The city has imposed limits on how close the protesters, which include dozens of unions and anti-war, environmental, education, healthcare and civil liberties’ groups, can get to McCormick Place -- within “sight and sound” of it, according to the Chicago Tribune -- raising the ire of the demonstrators. The American Civil Liberties Union has released guidelines for protesters to consider under a new federal law that it said has “expanded the ability of the Secret Service to suppress protests” near people under its protection.
Three men were charged with conspiring to commit acts of terrorism at high-profile locations in Illinois ahead of the NATO summit. NBC's Kristen Welker reports.
A number of the protesters said the highlight for them will be when 30-50 veterans from the post-9/11 era conflicts in Afghanistan and Iraq return their service medals on Sunday in a rare form of protest that was last done on a large scale in 1971 by anti-war Vietnam vets.

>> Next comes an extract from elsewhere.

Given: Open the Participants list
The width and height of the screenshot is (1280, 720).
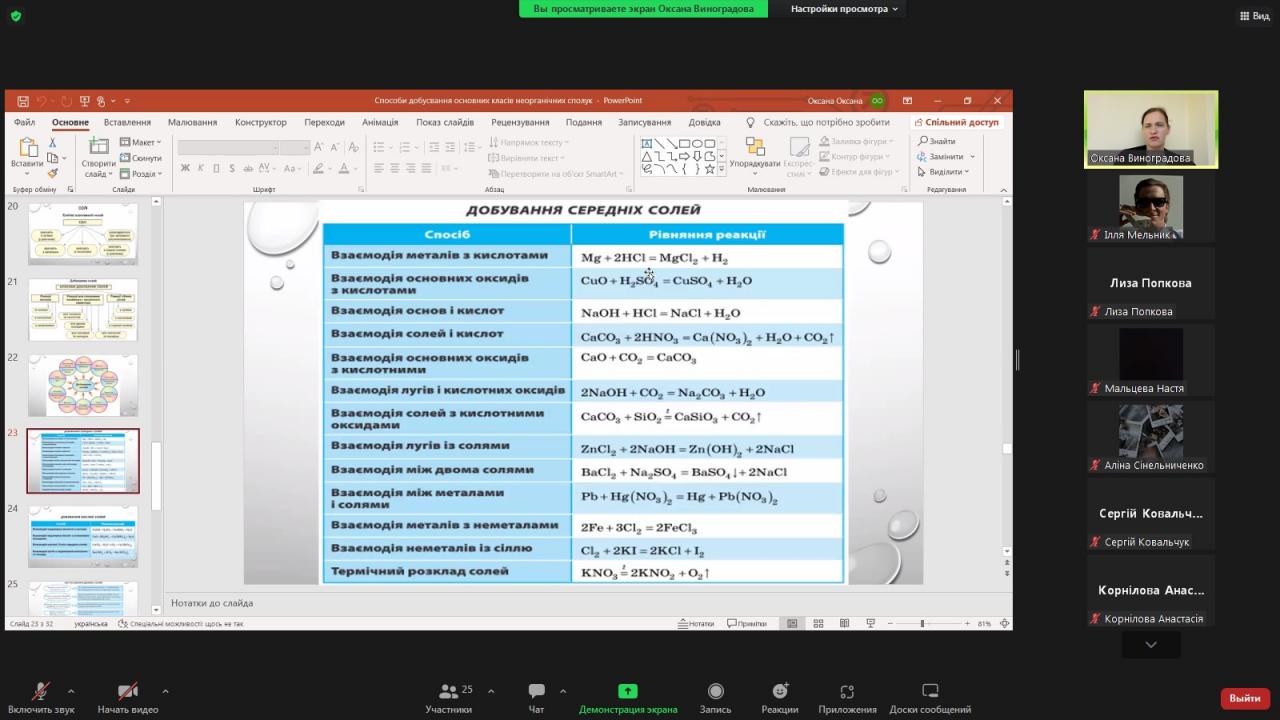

In the process of searching for a way to heal after their time in conflict zones, “we came to these symbols of the occupations, which are these medals that we carry around and we still have,” said Aaron Hughes, a 30-year-old organizer for Iraq Veterans Against the War who served six years in the Army, including 15 months in Iraq and Kuwait. He will return two medals. “They’re these … reminders of what we’ve done, that it’s time to let go of.”
“I think it’s something that many of us are conflicted about, but we also feel like this is the right action to take,” he said. “It is a sacrifice, but it’s one that we feel is worth it.”
One great-grandmother, 75-year-old Nan Wigmore of Portland, Ore., rode a bus for some three days to Chicago. The ride was paid for by National Nurses United, a coalition of nurses unions that bused in protesters ahead of the group’s rally for a Wall Street tax.
Standing late Friday with her walker and her sign, “Grateful Great Grandmas Circle The Wagons, Support Occupy,” she said the journey was worth it despite the discomfort.
“My feelings are too deep to keep me in my old comfortable place, so I had to learn some new things and that means to move out of my comfort zone,” she said, while sipping on a hot chocolate as helicopters clattered overheard and protesters played drums. “If I lose my life in the process of all this, it’s the best way I would let myself go.”